Quiet, gentle twee-pop that's incredibly sweet and comforting.
The main reason I limited this section to one album per artist is so this entire page isn't dominated by Mountain Goats albums. John Darnielle is my favorite musician full stop. I think All Hail West Texas is probably the most representative of his early sound. Lo-fi acoustic guitar and vocals over a whirling tape recorder hum, three or four chords, and some of the best modern American folk songs ever written.
All the albums I've put on this page are albums I think are perfect from front to back. Albums that if any tiny detail were changed, they would be worse for it. Illmatic is somehow the most perfect in this list of perfect albums, if that makes sense. I want to put on surgical gloves just to listen to it.
Eerie, heavy droning folk. Sounds like it was made by ghosts of medieval plagues. I can't say I'm intimately familiar with it since it's seven hours long, but every time I've listened to it in installments it's left a massive impression on me.
Nina Simone is my favorite singer.

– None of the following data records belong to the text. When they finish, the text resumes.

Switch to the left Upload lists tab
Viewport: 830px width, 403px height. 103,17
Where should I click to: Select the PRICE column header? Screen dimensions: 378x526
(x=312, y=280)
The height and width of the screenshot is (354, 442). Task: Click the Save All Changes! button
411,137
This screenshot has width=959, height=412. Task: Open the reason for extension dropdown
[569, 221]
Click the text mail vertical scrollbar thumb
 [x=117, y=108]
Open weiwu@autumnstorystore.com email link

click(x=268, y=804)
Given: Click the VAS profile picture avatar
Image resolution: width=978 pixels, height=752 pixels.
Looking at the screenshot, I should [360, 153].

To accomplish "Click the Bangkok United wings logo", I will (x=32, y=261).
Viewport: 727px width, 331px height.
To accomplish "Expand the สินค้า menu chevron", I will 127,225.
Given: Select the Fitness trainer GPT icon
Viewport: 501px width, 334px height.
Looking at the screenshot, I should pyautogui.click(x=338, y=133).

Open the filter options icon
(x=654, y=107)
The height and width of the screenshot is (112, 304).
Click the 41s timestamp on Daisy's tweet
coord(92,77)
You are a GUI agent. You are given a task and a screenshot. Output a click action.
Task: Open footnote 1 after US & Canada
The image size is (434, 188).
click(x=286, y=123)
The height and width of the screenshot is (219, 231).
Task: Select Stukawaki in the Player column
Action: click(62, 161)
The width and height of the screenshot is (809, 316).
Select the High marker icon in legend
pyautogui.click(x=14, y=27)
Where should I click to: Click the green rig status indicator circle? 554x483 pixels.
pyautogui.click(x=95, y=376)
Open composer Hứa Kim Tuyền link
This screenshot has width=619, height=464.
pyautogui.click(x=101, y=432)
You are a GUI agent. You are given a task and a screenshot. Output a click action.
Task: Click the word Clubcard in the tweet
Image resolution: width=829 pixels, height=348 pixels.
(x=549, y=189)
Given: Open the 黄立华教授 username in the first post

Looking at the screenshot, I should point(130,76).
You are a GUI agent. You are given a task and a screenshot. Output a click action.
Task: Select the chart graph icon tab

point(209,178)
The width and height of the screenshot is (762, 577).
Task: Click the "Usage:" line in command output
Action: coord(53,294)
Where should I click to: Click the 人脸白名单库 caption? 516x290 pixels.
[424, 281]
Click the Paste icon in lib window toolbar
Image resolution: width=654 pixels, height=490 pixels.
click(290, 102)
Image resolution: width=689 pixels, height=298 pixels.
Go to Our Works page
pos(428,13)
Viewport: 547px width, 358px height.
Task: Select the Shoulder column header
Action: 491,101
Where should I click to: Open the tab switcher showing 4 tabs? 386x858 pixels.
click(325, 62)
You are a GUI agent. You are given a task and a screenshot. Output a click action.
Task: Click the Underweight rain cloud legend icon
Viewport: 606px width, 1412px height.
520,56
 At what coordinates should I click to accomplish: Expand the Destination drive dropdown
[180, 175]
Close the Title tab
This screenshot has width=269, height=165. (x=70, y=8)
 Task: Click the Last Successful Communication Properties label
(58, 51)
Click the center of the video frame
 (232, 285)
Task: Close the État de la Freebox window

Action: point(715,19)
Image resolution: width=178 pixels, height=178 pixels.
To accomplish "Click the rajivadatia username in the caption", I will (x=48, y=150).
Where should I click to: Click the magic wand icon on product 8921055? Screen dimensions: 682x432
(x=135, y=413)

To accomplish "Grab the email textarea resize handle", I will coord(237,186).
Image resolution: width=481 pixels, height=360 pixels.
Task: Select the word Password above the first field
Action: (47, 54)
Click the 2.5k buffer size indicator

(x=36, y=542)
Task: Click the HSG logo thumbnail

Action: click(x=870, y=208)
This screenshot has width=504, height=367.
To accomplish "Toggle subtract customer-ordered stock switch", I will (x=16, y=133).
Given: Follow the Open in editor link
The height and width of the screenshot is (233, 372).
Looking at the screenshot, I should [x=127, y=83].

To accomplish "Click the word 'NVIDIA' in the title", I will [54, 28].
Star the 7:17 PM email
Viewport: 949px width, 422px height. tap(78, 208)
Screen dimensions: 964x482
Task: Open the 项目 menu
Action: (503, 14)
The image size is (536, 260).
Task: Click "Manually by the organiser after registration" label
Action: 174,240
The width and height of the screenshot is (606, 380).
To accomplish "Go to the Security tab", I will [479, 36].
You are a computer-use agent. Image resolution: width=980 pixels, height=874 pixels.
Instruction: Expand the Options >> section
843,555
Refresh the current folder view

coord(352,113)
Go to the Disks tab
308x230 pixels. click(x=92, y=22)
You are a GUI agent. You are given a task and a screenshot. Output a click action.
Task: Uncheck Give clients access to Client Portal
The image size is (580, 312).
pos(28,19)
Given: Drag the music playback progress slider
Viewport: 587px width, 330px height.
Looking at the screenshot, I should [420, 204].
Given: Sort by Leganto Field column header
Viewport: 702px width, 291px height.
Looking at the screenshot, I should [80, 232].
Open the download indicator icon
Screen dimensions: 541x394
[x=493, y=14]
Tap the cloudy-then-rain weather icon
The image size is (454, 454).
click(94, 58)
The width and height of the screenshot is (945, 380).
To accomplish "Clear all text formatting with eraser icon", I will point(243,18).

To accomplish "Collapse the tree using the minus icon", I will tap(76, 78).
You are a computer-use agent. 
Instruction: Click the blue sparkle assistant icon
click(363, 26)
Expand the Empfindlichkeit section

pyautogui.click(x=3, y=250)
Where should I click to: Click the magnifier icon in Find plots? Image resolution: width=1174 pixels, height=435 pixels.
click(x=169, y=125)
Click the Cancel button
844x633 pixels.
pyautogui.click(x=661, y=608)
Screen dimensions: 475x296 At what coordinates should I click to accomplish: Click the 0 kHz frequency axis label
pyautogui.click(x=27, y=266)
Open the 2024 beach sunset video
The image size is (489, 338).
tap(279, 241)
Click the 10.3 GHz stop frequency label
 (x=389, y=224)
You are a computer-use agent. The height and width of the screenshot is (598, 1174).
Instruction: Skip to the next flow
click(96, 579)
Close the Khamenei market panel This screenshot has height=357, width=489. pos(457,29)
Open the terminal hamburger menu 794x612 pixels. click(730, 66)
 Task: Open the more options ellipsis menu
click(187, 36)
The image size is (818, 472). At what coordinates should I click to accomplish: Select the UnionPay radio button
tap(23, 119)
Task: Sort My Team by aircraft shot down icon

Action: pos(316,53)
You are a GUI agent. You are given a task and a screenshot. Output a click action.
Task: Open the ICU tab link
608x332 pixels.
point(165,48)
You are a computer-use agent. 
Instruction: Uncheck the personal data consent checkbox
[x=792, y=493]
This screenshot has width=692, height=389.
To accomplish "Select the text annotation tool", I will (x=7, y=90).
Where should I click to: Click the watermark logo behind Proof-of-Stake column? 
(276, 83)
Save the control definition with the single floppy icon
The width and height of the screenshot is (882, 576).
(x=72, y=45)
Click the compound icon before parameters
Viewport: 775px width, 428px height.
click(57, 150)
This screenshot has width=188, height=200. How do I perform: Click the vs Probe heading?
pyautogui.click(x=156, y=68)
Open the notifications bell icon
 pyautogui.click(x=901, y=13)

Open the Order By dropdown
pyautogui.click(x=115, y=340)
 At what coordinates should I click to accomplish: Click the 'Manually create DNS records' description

Her voice is so strange and strong and beautiful and is perfect for this bluesy vocal jazz. Simone's performance of "Strange Fruit" is the most powerful I know of. It being in an otherwise fun album is like war/genocide photographs being published in a newspaper alongside the sports and comics pages.
Religious/classical Sufi music from Pakistan. I'm definitely not well-versed in this type of music but Nusrat Fateh Ali Khan's performance here is amazing and the music is so incredibly energetic and infectious.
Opeth's unique brand of progressive death metal mixed with gothic folk/rock hit its apex here. Some of the best songwriting and performances across the entire metal landscape.
Slightly noisy, punk-inspired twee pop. Super warm and melodic and sweet.
Pat Schneeweis has been making drug-fueled anarchist folk-punk under a bunch of different names since he was a teenager. A lot of it is pretty awful, some of it is brilliant, and it's all near to my heart. His post-rehab songs about sobriety are incredibly uplifting but his post-rehab songs about the futility and naivety of anarchism are bittersweet at best. Still, there's an overarching positivity in his later music that consistently shines through. This is a big compilation of some of his later songs.
Relentlessy cold and evil atmospheric black metal. So black metal at times it's not even recognizable as black metal. Probably my favorite album in the entire metal universe.